● **YOUR GOAL**
Reproduce the entries without any change, beginning at the line that contains "TILT (2018, 60)" and stopping after the line that contains "center [1220, 1539].".

(Word and element pointing entries)

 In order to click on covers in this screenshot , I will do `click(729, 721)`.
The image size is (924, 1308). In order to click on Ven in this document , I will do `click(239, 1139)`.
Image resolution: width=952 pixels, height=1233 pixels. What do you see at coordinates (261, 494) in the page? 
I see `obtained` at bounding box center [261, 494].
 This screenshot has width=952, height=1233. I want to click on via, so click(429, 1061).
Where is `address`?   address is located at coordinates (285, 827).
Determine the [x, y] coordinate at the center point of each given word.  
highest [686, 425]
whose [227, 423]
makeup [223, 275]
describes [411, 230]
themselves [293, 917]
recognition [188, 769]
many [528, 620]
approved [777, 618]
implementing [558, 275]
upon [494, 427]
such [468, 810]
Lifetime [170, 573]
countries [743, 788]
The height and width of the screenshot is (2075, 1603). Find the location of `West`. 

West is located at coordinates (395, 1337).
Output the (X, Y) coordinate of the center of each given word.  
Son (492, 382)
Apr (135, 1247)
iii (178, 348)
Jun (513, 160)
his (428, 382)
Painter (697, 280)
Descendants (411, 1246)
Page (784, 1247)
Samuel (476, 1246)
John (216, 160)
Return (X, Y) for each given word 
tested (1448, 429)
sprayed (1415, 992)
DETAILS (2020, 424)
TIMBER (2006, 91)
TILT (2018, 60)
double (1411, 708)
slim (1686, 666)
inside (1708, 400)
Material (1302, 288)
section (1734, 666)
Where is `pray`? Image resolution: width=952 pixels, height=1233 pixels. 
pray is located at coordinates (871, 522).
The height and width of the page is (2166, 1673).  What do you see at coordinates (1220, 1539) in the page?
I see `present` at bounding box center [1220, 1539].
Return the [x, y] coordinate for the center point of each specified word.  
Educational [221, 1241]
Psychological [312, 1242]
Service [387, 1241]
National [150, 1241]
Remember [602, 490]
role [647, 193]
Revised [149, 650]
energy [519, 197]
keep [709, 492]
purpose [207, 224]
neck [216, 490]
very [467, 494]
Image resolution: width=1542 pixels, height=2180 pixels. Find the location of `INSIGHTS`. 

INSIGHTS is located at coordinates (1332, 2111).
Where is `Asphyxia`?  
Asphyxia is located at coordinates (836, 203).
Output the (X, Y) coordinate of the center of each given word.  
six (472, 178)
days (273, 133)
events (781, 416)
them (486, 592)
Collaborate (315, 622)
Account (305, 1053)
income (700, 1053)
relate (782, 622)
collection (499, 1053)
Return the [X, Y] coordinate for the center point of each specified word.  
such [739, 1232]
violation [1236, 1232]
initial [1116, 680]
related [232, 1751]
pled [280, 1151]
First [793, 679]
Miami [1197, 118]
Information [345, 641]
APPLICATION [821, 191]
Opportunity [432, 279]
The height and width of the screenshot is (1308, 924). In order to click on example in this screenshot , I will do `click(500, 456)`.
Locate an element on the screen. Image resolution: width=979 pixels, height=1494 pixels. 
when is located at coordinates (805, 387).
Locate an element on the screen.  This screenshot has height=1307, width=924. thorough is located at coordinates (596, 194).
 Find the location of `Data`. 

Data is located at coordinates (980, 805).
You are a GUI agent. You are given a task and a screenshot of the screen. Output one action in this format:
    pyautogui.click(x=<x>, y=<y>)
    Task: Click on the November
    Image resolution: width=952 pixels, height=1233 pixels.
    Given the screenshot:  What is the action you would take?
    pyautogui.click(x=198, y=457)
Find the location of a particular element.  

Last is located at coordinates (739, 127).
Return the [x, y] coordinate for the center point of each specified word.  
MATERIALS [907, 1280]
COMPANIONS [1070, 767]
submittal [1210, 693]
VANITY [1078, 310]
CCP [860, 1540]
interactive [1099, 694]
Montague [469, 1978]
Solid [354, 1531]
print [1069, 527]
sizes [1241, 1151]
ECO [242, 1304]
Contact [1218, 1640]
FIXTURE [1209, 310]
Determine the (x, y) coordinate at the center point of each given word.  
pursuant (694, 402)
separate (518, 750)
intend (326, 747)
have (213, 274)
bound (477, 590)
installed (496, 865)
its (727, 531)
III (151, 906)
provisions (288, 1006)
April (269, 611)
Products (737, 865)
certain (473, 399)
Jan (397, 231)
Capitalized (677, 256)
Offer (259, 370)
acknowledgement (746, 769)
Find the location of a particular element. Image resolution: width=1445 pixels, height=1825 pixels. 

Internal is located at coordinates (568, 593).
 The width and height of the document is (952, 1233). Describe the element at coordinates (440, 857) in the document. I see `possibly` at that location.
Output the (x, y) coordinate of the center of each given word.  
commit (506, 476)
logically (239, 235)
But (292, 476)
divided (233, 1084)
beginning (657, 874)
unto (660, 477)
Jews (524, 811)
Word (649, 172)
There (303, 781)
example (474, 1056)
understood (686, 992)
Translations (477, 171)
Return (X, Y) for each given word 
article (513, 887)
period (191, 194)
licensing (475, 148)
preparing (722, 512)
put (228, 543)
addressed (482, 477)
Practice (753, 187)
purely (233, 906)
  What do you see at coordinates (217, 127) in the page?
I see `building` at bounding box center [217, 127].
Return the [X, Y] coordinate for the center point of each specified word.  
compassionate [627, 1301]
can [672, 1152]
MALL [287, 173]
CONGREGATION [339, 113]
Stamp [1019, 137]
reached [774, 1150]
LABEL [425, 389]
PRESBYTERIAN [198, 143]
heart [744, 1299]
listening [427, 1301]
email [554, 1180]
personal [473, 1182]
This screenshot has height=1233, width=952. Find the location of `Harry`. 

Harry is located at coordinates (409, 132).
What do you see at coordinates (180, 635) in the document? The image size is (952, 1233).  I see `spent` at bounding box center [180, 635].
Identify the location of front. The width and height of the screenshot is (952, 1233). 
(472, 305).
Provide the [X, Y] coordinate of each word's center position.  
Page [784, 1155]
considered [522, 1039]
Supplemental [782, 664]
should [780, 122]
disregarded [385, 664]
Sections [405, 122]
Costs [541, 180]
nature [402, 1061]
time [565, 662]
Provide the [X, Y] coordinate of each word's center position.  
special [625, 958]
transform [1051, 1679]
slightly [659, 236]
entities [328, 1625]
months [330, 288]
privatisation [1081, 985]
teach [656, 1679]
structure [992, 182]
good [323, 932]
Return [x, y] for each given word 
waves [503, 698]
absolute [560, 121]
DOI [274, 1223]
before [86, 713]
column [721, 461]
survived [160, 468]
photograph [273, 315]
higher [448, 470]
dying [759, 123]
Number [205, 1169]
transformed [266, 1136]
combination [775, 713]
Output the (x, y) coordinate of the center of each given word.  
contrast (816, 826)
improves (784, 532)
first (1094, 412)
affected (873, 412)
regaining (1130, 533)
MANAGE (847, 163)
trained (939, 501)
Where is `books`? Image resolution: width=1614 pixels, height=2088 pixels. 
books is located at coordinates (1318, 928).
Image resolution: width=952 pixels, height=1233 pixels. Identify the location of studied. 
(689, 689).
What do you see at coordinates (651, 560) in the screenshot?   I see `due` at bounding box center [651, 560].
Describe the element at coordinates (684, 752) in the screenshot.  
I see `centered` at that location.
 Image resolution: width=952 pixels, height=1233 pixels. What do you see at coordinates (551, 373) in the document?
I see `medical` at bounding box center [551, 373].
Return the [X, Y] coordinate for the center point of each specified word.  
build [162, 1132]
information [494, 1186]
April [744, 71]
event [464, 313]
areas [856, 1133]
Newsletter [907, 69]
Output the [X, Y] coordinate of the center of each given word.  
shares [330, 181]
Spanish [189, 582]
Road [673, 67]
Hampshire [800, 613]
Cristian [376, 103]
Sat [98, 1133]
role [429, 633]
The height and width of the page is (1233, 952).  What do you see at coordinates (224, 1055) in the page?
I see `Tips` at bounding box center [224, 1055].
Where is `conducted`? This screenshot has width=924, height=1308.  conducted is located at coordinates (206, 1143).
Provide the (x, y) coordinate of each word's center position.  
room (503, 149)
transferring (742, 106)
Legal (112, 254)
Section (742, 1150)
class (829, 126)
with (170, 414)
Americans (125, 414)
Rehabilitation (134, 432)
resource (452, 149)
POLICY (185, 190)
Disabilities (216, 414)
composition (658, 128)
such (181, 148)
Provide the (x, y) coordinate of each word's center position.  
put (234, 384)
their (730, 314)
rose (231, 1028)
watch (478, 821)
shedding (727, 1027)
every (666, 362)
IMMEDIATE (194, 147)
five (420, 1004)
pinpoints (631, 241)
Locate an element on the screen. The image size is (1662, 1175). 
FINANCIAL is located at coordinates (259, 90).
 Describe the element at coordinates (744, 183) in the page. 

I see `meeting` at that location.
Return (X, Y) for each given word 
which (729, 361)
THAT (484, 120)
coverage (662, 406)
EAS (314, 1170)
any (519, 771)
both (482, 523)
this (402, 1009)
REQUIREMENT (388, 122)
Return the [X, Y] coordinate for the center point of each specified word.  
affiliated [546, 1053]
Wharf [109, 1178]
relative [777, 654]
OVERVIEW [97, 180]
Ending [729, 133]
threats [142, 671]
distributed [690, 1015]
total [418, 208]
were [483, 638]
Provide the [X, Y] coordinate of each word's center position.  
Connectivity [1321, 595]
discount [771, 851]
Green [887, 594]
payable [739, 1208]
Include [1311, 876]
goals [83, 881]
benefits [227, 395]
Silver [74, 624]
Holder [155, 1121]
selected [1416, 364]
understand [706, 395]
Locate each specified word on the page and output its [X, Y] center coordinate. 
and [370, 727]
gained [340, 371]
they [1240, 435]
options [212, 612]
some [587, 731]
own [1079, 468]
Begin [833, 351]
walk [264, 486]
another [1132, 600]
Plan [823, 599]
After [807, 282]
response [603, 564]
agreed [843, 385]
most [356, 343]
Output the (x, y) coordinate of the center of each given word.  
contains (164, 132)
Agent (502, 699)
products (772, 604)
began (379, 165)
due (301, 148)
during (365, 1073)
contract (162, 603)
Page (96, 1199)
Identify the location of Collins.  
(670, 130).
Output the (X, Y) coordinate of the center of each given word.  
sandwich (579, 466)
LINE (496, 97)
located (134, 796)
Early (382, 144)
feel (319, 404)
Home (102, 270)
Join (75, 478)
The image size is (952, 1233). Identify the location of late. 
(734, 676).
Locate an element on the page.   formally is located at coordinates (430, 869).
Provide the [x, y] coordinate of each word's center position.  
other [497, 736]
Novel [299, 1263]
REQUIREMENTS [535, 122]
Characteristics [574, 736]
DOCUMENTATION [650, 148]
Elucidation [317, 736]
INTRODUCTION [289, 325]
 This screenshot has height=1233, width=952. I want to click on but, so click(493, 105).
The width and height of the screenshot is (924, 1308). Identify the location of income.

● **TASK RESULT**
TILT (2018, 60)
double (1411, 708)
slim (1686, 666)
inside (1708, 400)
Material (1302, 288)
section (1734, 666)
Where is `pray`? Image resolution: width=952 pixels, height=1233 pixels. 
pray is located at coordinates (871, 522).
The height and width of the page is (2166, 1673).  What do you see at coordinates (1220, 1539) in the page?
I see `present` at bounding box center [1220, 1539].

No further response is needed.